Micron, l’un des trois plus gros fabricants de mémoire au monde, veut désormais fabriquer certains de ses modules de DRAM les plus perfectionnés directement sur le sol américain. En tête de liste, les modules 1α, voués à une foule d’usages industriels et techniques.
De la DDR5 de chez Micron, pour illustration // Source : Micron

Le géant américain Micron ramène « à la maison » la production de ses meilleures technologies de mémoire vive. Cette semaine, le fabricant a annoncé étendre les capacités de production de son site de Manassas (Virginie), au sud-ouest de Washington DC, au travers d’un investissement massif de plus de 2 milliards de dollars (rendu possible par les incitations fiscales du gouvernement fédéral et de l’État de Virginie, entre autres).

Micron y fabriquera certains de ses modules DRAM les plus aboutis en exploitant le procédé 1α (1-alpha)… mais avec un plot-twist. Ce node, le plus perfectionné jamais utilisé pour la production de mémoire sur le sol américain, sera employé pour de la mémoire vive DDR4 à visée industrielle. Une approche qui va dans le sens de la stratégie actuelle du groupe, de moins en moins intéressé par le marché grand public.

L’indépendance industrielle américaine en ligne de mire…

« Ce nœud est fabriqué selon un procédé DRAM de quatrième génération de classe 10 nm », explique Micron, cité par TechSpot. « Il offre une augmentation de 40 % de la densité de mémoire par rapport au nœud DRAM 1z de la génération précédente. »

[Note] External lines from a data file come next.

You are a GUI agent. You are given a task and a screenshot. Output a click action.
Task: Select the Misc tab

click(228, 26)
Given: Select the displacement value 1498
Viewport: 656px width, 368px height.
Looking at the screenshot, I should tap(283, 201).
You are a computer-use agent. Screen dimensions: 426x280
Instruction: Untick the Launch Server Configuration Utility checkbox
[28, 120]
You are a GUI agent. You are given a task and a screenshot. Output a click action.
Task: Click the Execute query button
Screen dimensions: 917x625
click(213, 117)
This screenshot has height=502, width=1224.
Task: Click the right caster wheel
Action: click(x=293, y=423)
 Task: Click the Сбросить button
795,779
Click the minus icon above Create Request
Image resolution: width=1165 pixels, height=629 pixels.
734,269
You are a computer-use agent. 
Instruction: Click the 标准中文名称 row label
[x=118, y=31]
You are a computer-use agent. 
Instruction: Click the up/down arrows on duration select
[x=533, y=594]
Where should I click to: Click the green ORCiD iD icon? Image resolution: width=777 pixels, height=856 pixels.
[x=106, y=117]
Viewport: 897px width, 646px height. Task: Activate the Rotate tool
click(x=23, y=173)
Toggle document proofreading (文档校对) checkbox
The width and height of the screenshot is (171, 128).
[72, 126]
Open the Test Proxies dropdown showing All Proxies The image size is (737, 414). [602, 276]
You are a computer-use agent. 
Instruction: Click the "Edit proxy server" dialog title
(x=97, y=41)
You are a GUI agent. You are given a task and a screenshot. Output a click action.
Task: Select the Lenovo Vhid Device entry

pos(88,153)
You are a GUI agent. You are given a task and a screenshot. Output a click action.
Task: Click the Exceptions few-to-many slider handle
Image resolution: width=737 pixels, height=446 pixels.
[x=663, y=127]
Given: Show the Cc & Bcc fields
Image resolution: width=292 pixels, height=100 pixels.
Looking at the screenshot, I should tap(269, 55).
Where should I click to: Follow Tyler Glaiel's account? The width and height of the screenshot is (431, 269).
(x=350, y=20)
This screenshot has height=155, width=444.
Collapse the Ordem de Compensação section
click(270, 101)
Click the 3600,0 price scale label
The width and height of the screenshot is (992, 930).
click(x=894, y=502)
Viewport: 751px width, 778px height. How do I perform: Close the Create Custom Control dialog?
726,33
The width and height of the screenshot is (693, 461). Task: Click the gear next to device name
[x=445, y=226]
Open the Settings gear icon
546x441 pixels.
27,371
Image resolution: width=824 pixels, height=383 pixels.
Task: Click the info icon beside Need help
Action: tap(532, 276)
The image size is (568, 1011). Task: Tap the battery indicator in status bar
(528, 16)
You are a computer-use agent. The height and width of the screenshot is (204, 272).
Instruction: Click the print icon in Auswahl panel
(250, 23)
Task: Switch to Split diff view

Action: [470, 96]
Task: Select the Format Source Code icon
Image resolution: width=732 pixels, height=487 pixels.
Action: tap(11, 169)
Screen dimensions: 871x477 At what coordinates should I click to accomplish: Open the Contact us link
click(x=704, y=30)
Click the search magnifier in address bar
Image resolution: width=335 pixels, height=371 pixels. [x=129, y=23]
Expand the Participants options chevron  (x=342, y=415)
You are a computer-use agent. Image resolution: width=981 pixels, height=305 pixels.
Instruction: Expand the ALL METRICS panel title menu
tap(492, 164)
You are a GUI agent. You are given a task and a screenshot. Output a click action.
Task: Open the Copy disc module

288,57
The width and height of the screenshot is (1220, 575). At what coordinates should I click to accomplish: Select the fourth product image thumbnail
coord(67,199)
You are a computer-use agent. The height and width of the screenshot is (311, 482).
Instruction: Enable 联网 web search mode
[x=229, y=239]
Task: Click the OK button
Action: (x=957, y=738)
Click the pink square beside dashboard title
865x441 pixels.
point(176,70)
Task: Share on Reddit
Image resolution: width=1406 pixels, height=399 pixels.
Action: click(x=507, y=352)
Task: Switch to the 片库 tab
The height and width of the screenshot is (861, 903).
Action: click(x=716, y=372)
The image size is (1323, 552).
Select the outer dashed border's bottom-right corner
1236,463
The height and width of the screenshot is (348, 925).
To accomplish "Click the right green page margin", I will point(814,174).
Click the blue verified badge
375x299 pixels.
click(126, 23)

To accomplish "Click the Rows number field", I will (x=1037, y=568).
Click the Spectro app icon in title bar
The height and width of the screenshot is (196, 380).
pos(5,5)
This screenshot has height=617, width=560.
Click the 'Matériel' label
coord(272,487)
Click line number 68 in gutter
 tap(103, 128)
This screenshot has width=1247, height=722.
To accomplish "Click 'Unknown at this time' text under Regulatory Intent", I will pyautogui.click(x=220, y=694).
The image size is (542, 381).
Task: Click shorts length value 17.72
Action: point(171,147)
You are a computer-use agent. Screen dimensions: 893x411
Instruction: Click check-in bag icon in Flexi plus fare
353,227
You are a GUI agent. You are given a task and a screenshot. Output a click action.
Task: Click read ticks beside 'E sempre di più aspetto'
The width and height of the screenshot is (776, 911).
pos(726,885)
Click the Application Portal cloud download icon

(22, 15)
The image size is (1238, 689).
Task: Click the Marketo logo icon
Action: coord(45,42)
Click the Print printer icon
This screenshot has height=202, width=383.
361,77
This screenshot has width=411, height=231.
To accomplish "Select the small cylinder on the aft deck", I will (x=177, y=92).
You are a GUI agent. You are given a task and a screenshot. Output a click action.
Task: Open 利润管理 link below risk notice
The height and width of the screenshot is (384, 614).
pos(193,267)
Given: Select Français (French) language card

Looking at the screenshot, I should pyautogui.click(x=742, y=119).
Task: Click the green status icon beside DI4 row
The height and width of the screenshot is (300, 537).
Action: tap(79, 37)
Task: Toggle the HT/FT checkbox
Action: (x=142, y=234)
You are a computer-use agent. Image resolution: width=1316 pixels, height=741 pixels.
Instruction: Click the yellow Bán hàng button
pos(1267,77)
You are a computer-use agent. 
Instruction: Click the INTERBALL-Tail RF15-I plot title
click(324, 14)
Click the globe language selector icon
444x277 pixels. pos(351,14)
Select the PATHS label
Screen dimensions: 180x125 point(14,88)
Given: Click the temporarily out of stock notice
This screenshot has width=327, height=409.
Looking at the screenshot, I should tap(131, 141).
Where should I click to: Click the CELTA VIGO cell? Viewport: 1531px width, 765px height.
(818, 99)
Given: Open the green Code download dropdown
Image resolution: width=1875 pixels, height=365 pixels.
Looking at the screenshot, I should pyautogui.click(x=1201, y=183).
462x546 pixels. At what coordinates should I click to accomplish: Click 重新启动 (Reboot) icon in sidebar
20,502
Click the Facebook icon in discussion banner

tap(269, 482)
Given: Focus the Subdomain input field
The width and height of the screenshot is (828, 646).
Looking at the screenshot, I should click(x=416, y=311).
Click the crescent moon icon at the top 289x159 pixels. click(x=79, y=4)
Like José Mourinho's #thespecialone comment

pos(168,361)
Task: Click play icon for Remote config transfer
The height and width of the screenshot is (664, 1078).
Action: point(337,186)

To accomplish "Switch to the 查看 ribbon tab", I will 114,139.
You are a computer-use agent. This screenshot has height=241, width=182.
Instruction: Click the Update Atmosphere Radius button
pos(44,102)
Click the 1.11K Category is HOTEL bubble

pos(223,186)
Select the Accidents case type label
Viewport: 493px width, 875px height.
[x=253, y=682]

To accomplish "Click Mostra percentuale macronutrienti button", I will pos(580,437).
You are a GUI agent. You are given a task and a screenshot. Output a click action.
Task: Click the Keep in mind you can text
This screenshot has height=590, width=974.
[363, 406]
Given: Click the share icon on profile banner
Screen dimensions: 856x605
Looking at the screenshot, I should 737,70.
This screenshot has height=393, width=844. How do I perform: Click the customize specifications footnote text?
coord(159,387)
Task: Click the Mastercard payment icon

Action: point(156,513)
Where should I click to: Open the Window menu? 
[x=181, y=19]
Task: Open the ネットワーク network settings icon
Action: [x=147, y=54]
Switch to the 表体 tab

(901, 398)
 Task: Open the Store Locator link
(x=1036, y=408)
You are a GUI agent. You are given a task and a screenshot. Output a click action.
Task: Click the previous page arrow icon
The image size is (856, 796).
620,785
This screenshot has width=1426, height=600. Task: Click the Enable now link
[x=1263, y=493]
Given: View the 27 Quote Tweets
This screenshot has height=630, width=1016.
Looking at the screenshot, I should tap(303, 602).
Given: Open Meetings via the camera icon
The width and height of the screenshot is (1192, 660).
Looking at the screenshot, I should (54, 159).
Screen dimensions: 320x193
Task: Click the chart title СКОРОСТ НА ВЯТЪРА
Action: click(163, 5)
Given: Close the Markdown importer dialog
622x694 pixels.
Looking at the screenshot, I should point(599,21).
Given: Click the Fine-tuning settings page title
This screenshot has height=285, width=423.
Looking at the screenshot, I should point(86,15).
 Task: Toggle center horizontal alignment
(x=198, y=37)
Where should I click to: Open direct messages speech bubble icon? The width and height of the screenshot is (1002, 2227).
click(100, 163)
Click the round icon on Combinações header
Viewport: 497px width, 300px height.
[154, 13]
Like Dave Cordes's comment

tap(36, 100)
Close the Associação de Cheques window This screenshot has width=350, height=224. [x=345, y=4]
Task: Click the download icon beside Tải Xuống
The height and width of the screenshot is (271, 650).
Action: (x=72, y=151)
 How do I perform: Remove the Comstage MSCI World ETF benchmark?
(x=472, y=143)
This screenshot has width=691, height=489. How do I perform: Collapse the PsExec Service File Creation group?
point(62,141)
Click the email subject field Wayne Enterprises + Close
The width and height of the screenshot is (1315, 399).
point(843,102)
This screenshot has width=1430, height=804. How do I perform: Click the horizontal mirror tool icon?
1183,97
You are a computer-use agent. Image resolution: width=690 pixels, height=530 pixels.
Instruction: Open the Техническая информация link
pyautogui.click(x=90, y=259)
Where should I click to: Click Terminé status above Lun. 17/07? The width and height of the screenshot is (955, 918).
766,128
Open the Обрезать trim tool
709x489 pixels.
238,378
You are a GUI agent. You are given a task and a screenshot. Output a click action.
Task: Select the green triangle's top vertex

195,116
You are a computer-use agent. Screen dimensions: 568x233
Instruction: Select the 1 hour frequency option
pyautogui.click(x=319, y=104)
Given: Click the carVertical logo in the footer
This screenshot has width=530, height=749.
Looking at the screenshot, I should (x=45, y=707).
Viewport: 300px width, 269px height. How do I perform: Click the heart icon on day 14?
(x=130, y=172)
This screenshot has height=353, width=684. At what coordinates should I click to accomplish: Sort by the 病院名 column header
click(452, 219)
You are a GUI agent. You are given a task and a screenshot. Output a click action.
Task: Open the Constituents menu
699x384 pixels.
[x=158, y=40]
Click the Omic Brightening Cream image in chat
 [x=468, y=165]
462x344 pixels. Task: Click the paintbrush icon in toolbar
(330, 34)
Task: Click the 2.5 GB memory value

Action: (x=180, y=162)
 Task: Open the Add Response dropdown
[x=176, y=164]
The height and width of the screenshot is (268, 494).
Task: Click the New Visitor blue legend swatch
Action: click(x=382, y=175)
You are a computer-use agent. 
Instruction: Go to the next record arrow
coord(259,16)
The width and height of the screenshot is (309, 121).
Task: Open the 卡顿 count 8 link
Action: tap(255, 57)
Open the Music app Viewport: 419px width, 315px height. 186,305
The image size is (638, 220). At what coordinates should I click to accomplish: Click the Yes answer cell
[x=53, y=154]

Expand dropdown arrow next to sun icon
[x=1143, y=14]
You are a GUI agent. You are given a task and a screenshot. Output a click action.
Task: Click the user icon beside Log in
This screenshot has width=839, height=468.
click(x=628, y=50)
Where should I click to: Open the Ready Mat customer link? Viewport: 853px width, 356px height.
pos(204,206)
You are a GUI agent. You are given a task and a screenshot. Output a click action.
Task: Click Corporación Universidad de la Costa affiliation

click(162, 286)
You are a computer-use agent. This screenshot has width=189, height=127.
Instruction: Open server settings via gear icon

Dans le détail, les modules DRAM fabriqués en Virginie à l’aide du procédé 1α serviront en premier lieu aux constructeurs automobiles et aux sous-traitants des secteurs de la défense et de l’aérospatiale, ainsi qu’aux fabricants d’équipements industriels et de dispositifs médicaux. Le secteur des télécoms et des réseaux est aussi visé, mais les fabricants de PC ne sont, à l’inverse, pas du tout dans la cible de Micron avec ces modules 1α… qui ne soulageront donc pas la pénurie de RAM qui fait rage depuis cet automne pour les appareils grand public.

Site de Micron à Taïwan, pour illustration // Source : Wikimedia – Thingreenline4546

Le véritable sujet ici est plutôt l’indépendance industrielle américaine et la relocalisation, aux États-Unis, de certaines technologies cruciales dont la mémoire vive fait partie. À l’instar d’Intel, qui détient de nombreux sites de production outre-Atlantique, Micron produit d’ores et déjà de nombreuses puces sur place, au sein de ses usines de Boise (Idaho) et de Clay (État de New York).

À noter que la production de ces modules 1α n’est pas destinée à alimenter les géants de l’IA, ce qui permet à Micron d’annoncer des retombées beaucoup plus tangibles pour l’économie locale. Au travers de ses investissements aux États-Unis, la firme espère notamment employer un total de 90 000 personnes (dans ses différents sites en Virginie, en Idaho et dans l’État de New York). La marque prévoit aussi d’investir 325 millions de dollars complémentaires pour la formation de ses employés, mais aussi pour tisser des partenariats avec les universités locales. Voilà qui devrait contenter Donald Trump.